Posted: Wed Dec 29, 2010 3:11 pm
by Niedokonany
Wikipedia claims that the glottal stop only occurs at word boundaries due to sandhi in Finnish, while this page suggests that [?] is a result of consonant gradation. Who's wrong?

Re: Glottal stop in Finnish

Posted: Wed Dec 29, 2010 6:06 pm
by TomHChappell
Piotr wrote:Wikipedia claims that the glottal stop only occurs at word boundaries due to sandhi in Finnish, while this page suggests that [?] is a result of consonant gradation. Who's wrong?
Why are those contradictory to each other? I believe it's possible they're both right.

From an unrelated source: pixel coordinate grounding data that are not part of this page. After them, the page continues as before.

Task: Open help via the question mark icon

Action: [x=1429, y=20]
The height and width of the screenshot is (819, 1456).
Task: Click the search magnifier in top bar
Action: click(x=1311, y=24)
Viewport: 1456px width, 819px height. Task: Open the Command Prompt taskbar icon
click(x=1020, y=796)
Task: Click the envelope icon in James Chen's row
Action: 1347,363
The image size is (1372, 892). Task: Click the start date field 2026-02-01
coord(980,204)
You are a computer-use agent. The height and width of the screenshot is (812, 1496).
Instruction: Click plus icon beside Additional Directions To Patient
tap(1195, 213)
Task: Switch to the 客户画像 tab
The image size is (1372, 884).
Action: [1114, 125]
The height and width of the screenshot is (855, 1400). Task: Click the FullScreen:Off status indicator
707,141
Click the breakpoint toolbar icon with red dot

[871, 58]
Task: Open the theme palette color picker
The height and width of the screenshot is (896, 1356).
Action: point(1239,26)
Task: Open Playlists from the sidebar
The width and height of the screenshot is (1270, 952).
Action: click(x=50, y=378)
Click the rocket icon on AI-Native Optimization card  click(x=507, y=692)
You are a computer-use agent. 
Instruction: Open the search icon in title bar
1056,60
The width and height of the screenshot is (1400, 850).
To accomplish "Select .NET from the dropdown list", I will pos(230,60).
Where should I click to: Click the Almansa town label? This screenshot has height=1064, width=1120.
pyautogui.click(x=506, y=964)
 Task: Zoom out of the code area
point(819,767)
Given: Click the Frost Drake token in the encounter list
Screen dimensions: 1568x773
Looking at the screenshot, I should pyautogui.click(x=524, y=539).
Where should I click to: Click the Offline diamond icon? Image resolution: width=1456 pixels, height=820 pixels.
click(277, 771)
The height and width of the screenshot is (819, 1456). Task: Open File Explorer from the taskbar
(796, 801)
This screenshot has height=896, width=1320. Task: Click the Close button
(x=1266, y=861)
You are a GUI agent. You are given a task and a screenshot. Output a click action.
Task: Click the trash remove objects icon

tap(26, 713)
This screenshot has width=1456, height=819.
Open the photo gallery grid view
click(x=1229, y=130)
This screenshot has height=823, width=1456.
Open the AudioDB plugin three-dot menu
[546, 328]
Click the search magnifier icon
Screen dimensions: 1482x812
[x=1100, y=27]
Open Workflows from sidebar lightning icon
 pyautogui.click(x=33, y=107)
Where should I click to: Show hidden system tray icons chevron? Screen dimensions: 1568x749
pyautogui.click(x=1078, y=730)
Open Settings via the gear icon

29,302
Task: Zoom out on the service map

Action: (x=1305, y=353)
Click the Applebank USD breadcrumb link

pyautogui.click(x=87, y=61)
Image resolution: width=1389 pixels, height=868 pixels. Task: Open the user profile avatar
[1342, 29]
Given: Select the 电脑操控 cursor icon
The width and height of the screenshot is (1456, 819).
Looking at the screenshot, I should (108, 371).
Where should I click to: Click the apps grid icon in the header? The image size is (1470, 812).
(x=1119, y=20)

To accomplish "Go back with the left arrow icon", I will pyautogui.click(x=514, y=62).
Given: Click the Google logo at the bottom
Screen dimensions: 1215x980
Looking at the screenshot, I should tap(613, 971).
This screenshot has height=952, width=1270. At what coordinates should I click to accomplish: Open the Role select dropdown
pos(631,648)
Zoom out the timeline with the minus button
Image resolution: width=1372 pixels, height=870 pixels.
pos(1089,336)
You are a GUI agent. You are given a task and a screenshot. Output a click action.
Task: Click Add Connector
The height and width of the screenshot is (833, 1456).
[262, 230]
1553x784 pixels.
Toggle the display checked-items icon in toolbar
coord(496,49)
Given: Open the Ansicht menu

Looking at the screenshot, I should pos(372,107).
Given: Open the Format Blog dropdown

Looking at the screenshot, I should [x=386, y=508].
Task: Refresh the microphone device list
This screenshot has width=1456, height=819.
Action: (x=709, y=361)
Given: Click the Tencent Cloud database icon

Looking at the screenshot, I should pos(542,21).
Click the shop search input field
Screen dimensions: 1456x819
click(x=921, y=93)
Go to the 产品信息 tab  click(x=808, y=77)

Re: Glottal stop in Finnish

Posted: Wed Dec 29, 2010 9:54 pm
by Soap
They do contradict each other. The Wikipedia article says it occurs only finally, and is silent except (apparently) before a word beginning with a vowel. The other page has it occurring in place of a now-lost /k/ in a few words.

Re: Glottal stop in Finnish

Posted: Wed Dec 29, 2010 10:42 pm
by Nortaneous
Finnish did have *k > ʔ word-finally, at least in some cases, so it's at least plausible, but I always thought /k/ was just deleted in consonant gradation. And this is an exercise for some sort of programming class so I wouldn't trust it all that much.

This (PDF) says that "neither [ʔ] nor [ʔː] ever occur within a word". Read sections 5.2 and 5.3 for more information on Finnish /ʔ/. Basically, some word-final consonants were lenited into what the authors call "x-morphemes", which trigger boundary lengthening, which surfaces between two vowels as [ʔː], but glottal stops can also appear in front of word-initial vowels.

Re: Glottal stop in Finnish

Posted: Thu Dec 30, 2010 6:16 am
by Niedokonany
Other sources confirm that the words have an orthographic apostrophe in them but it's hard to find out whether it can correspond to any phonetic reality or not. There's this:

http://en.wikipedia.org/wiki/Talk%3AFin ... aa.27an.3F

So the glottal stop might be bunk except for very slow or hypercorrect speech.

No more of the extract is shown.